Jeszcze dłużej, bo od 2006 roku na pozwolenie odbioru odznaczenia czekał Konstanty Mojsienia z Hajnówki, który został odznaczony przez Republikę Białoruś za zaangażowanie w budowę Muzeum i Ośrodka Kultury Białoruskiej w tym mieście. On niestety odznaczenia już nie odbierze, ponieważ zmarł pod koniec 2006 roku. Również od 2006 roku na możliwość odebrania odznaczenia, w tym przypadku rosyjskiego, czekał Ireneusz Natkaniec, pracownik naukowy Instytutu Badań Jądrowych w Dubnej pod Moskwą.
Wśród odznaczonych, którzy teraz mogą odebrać ordery, są także m.in. Krzysztof Zanussi, reżyser i scenarzysta filmowy (ukraiński Order Księcia Jarosława Mądrego), prof. Dariusz Filar, ekonomista, były członek Rady Polityki Piniężnej (Order Gwiazdy Solidarności Włoskiej), prof. Rościsław Żerelik, dyrektor Instytutu Historycznego Uniwersytetu Wrocławskiego (Federalny Krzyż Zasługi Orderu Zasługi Republiki Federalnej Niemiec).

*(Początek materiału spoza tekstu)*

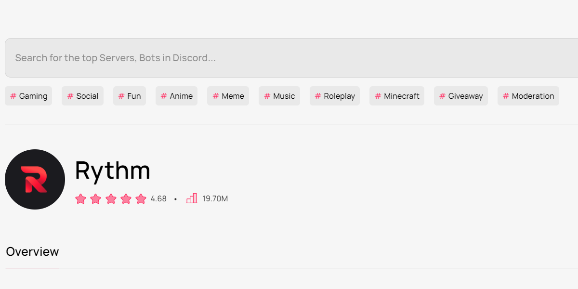The image size is (578, 289).
Task: Switch to the Overview tab
Action: tap(32, 251)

Zgodnie z polskim prawem, obywatel RP może odebrać zagraniczne odznaczenie tylko po uzyskaniu zgody głowy państwa.
Komorowski odblokowuje zagraniczne ordery
Pełniący obowiązki prezydenta RP marszałek Sejmu Bronisław Komorowski wyraził 5 lipca br. zgodę na przyjęcie przez kilkanaście osób odznaczeń państw obcych. Wszystkie decyzje dotyczą wniosków oczekujących w Kancelarii Prezydenta po dwa, trzy, a nawet cztery lata.